* _Instructions to follow_: Examine each line of the data. Copy the line if it includes the word "toolbar".

* _Provided entries_:
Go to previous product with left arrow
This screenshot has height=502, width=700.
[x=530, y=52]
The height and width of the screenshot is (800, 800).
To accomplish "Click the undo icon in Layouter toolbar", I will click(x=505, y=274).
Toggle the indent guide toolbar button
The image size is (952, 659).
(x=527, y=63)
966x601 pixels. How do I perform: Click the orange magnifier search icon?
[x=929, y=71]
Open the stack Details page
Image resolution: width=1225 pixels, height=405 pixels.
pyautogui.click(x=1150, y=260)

* * *

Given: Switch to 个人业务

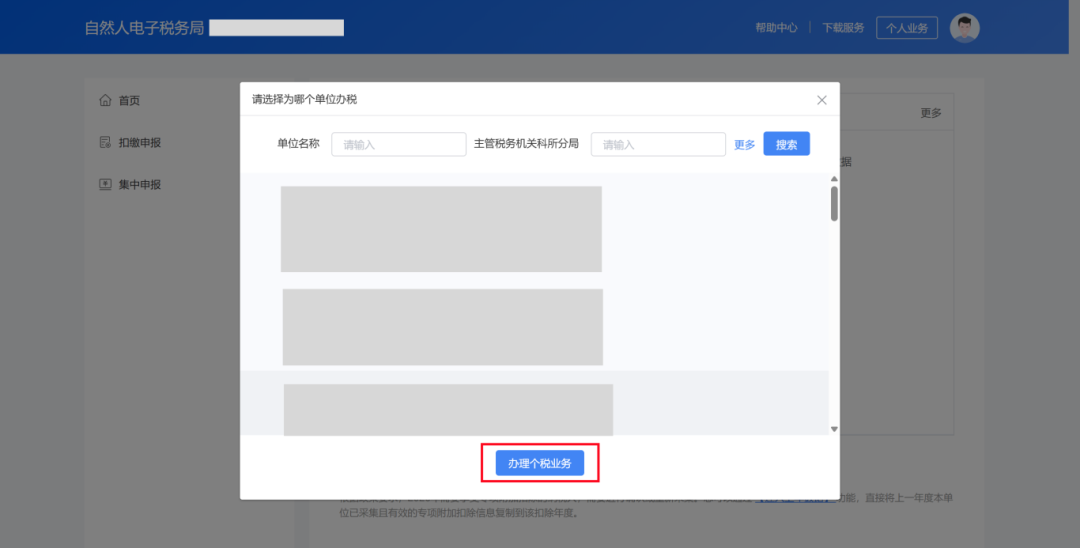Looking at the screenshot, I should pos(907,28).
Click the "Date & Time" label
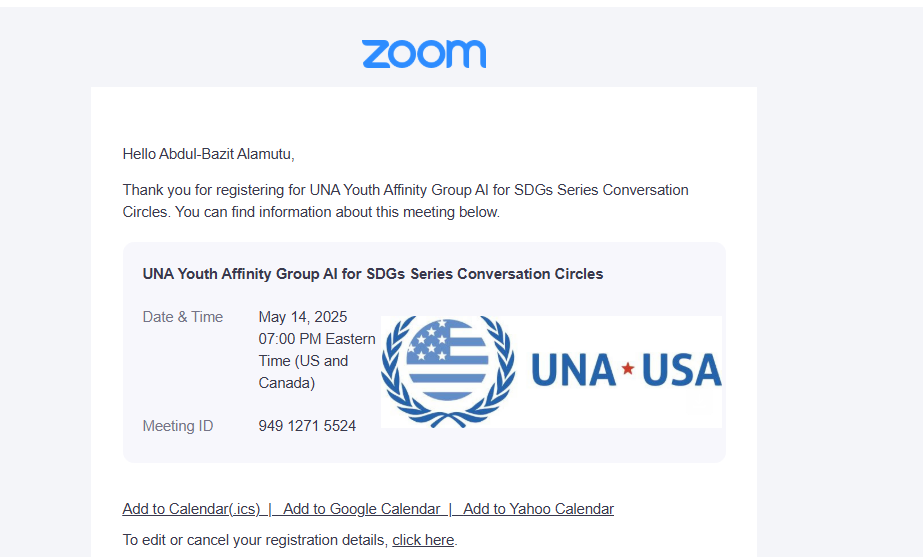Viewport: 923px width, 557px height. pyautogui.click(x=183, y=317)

* _Solution_:
To accomplish "Click the undo icon in Layouter toolbar", I will click(x=505, y=274).
Toggle the indent guide toolbar button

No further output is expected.